WHAT YOU SHOULD DO: Copy out, word for word, the records from the line containing "The width and height of the screenshot is (1423, 840)." through the line containing "I will pos(561,43).", including both of those lines.

(Records contained in a dataset)
⟨

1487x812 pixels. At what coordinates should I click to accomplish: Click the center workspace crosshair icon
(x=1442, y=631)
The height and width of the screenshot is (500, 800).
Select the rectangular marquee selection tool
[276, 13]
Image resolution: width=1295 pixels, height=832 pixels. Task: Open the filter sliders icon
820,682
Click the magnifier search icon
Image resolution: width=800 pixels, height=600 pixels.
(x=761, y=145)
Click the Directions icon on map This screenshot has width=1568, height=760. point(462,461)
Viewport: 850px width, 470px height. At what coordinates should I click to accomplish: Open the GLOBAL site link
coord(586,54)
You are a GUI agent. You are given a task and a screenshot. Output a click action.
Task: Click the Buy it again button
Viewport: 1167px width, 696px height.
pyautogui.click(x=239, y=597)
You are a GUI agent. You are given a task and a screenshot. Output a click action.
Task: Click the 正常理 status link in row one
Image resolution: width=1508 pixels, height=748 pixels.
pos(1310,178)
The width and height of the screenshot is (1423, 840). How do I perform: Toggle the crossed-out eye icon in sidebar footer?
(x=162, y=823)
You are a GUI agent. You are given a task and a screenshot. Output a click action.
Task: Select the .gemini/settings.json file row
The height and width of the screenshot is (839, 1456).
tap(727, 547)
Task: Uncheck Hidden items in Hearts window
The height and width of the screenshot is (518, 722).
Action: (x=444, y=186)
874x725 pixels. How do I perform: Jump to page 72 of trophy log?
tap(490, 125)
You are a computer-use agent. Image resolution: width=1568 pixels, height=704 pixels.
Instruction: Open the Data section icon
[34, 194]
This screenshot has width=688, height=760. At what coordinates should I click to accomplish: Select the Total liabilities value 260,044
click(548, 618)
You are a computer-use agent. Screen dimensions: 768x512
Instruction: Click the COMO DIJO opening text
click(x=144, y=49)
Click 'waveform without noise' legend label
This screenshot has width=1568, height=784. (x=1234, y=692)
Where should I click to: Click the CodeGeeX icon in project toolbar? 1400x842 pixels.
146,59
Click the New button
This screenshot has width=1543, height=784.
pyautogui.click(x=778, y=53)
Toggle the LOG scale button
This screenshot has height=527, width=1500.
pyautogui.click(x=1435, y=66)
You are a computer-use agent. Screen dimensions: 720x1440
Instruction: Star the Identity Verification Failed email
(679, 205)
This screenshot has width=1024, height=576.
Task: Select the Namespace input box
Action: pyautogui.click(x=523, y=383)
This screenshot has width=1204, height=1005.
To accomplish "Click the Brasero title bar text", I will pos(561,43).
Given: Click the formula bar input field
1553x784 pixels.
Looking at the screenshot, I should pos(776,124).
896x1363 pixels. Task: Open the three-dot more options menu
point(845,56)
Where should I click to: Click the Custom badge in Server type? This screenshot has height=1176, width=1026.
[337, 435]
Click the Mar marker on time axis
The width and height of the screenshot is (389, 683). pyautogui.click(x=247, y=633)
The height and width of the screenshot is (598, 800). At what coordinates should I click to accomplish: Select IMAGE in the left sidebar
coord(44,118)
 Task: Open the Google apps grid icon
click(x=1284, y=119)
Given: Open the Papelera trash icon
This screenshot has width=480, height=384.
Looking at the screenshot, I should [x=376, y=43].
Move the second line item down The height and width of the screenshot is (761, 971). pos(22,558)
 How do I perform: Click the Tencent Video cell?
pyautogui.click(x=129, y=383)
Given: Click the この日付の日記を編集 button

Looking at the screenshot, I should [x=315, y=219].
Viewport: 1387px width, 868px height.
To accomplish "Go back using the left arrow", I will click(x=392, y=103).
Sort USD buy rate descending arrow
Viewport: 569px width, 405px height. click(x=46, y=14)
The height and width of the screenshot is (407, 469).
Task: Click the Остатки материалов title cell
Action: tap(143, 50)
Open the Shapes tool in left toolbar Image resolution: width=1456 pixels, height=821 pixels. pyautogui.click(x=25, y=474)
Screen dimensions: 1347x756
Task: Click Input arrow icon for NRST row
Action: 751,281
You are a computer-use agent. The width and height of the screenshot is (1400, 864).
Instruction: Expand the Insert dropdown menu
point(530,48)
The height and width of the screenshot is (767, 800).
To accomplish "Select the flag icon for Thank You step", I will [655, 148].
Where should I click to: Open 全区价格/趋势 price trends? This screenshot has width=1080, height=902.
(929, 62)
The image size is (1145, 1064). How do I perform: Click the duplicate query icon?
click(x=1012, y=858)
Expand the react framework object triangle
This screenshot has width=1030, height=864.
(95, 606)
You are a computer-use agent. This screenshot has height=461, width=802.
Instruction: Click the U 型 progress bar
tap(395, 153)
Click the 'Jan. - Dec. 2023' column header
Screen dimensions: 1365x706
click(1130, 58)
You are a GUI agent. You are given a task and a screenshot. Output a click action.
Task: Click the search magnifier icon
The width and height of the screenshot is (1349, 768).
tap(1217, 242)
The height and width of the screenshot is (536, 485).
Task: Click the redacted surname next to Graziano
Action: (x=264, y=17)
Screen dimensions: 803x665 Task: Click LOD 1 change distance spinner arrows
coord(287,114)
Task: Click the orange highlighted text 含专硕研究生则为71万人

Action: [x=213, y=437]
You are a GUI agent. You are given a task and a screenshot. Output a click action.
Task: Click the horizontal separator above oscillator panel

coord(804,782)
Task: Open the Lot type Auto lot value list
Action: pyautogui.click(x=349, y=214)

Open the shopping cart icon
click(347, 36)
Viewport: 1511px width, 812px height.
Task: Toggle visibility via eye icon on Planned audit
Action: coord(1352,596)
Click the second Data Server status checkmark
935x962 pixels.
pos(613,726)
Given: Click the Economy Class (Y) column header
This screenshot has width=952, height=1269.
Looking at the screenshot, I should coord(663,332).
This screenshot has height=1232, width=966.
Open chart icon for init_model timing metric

⟩

WRITTEN SOLUTION:
The width and height of the screenshot is (1423, 840). How do I perform: Toggle the crossed-out eye icon in sidebar footer?
(x=162, y=823)
You are a GUI agent. You are given a task and a screenshot. Output a click action.
Task: Select the .gemini/settings.json file row
The height and width of the screenshot is (839, 1456).
tap(727, 547)
Task: Uncheck Hidden items in Hearts window
The height and width of the screenshot is (518, 722).
Action: (x=444, y=186)
874x725 pixels. How do I perform: Jump to page 72 of trophy log?
tap(490, 125)
You are a computer-use agent. Image resolution: width=1568 pixels, height=704 pixels.
Instruction: Open the Data section icon
[34, 194]
This screenshot has width=688, height=760. At what coordinates should I click to accomplish: Select the Total liabilities value 260,044
click(548, 618)
You are a computer-use agent. Screen dimensions: 768x512
Instruction: Click the COMO DIJO opening text
click(x=144, y=49)
Click 'waveform without noise' legend label
This screenshot has width=1568, height=784. (x=1234, y=692)
Where should I click to: Click the CodeGeeX icon in project toolbar? 1400x842 pixels.
146,59
Click the New button
This screenshot has width=1543, height=784.
pyautogui.click(x=778, y=53)
Toggle the LOG scale button
This screenshot has height=527, width=1500.
pyautogui.click(x=1435, y=66)
You are a computer-use agent. Screen dimensions: 720x1440
Instruction: Star the Identity Verification Failed email
(679, 205)
This screenshot has width=1024, height=576.
Task: Select the Namespace input box
Action: pyautogui.click(x=523, y=383)
This screenshot has width=1204, height=1005.
To accomplish "Click the Brasero title bar text", I will pos(561,43).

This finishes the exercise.